--- WHAT IS REQUIRED ---
Repeat exactly the lines from the start of the entries below through the line containing "You are a computer-use agent. Image". Omit the rest.

--- MATERIAL SUPPLIED ---
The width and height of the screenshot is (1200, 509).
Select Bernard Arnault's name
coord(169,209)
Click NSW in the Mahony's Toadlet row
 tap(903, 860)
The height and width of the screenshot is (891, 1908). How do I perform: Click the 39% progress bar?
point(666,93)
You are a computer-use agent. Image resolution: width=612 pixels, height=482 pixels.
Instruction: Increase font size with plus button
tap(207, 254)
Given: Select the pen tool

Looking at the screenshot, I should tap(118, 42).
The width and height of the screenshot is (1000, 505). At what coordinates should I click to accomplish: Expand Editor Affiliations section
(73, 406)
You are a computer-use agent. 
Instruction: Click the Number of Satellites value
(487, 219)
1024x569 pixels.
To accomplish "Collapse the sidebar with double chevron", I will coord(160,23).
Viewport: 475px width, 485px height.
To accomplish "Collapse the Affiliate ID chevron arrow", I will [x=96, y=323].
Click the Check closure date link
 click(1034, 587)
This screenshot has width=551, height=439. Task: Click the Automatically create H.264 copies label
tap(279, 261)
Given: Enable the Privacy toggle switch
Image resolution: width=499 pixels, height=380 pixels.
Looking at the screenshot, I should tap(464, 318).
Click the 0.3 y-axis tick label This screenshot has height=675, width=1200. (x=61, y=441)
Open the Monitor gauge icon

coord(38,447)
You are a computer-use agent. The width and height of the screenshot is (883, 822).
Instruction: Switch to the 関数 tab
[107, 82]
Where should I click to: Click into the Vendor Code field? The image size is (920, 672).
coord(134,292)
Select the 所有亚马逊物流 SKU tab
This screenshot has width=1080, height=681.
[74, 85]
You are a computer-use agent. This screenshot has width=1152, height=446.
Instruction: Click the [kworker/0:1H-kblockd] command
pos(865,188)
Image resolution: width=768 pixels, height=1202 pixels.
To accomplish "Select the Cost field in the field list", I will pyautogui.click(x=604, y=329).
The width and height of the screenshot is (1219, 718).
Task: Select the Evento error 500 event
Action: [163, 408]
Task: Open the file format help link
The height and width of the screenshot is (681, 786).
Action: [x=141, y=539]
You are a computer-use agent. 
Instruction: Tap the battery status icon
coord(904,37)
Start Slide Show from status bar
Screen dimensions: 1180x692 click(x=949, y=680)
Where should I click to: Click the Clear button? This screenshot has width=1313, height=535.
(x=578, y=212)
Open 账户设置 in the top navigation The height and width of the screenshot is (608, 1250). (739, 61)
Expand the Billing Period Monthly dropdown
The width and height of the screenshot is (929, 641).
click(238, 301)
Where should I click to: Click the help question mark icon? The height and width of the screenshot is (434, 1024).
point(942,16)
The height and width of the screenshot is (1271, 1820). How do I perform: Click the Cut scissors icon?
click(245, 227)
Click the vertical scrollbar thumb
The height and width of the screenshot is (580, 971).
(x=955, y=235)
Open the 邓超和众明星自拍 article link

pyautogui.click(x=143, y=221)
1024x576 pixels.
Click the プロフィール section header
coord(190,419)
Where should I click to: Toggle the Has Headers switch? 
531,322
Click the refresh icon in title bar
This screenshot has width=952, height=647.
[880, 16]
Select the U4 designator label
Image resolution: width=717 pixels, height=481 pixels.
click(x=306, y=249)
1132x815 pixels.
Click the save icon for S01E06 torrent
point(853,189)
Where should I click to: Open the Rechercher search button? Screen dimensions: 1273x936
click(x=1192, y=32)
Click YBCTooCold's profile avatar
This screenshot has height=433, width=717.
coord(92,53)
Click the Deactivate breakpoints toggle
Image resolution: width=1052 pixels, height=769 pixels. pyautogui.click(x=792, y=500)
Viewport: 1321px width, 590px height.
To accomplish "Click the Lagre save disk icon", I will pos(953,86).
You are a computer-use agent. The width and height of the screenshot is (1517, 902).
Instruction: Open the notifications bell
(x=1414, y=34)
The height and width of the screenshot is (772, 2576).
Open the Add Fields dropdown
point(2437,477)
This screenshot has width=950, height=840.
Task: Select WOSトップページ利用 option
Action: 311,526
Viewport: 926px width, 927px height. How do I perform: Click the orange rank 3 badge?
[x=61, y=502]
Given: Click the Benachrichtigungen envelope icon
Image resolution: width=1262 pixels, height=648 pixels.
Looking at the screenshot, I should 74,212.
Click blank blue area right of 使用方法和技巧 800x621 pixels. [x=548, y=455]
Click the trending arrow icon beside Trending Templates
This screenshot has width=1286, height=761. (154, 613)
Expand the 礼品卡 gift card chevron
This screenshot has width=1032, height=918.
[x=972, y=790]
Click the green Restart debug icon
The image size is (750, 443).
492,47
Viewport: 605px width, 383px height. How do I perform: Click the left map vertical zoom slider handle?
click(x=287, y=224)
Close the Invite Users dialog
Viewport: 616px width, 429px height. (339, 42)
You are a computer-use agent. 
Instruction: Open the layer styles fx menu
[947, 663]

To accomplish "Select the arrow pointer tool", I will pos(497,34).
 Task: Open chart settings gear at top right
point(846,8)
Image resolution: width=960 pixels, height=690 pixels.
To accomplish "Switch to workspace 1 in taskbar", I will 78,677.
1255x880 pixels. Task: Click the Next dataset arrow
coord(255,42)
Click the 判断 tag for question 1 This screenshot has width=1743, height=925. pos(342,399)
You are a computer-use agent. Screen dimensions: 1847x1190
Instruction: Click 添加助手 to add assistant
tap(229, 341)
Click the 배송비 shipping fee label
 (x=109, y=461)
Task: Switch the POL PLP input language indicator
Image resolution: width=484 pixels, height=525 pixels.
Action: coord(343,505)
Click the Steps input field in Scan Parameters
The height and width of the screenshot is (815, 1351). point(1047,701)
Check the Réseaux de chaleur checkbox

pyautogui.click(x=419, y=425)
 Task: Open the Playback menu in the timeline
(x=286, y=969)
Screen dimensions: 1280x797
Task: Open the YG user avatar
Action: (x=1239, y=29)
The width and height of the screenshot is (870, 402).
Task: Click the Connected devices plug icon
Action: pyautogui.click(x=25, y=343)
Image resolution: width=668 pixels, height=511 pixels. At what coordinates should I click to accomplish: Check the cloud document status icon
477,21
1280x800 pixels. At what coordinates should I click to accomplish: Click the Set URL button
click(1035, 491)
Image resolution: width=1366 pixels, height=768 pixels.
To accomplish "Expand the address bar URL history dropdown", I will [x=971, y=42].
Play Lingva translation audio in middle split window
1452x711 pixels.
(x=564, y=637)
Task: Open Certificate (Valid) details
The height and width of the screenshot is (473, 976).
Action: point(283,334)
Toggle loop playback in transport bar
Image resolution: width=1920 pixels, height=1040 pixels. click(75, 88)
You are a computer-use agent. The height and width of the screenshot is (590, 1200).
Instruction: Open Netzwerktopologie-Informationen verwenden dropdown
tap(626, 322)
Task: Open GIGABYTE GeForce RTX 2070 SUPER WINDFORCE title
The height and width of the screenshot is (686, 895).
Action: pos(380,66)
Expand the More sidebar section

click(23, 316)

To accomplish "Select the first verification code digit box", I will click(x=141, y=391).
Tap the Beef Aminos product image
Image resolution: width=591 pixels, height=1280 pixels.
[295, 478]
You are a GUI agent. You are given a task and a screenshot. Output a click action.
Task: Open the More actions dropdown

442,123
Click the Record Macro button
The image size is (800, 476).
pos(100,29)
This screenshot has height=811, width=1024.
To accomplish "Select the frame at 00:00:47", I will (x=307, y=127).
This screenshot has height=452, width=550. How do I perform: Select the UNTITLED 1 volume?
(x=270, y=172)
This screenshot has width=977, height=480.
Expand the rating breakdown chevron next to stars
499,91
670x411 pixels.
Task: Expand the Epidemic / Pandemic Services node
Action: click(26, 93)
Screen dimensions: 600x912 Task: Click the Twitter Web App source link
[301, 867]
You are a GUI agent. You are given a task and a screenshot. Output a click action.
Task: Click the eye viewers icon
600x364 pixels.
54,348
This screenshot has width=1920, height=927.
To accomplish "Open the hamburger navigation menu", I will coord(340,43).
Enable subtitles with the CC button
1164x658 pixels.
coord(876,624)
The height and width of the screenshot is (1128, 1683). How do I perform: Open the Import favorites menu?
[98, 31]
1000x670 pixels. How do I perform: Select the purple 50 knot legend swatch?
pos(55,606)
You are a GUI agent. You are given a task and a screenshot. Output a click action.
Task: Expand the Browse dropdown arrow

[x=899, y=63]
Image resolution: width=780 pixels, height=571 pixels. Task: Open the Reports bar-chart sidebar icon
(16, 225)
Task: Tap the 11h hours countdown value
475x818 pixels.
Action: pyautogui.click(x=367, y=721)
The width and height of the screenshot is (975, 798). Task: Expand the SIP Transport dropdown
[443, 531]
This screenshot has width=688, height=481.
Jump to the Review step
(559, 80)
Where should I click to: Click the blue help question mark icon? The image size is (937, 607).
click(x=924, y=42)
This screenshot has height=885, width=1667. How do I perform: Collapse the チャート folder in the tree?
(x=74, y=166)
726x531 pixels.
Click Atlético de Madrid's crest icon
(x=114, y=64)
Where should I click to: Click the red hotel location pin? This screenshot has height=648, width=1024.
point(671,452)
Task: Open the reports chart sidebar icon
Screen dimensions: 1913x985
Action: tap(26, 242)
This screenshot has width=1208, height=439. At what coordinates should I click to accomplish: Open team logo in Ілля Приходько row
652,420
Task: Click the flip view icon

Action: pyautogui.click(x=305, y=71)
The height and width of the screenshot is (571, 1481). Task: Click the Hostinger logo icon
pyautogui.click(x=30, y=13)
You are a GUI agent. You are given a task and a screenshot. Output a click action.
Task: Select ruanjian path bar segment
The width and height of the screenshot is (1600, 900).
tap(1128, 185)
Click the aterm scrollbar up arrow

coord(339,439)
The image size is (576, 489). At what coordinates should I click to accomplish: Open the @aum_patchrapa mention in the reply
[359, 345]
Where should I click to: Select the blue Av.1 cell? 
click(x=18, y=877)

--- EXERCISE RESPONSE ---
The width and height of the screenshot is (1200, 509).
Select Bernard Arnault's name
coord(169,209)
Click NSW in the Mahony's Toadlet row
 tap(903, 860)
The height and width of the screenshot is (891, 1908). How do I perform: Click the 39% progress bar?
point(666,93)
You are a computer-use agent. Image resolution: width=612 pixels, height=482 pixels.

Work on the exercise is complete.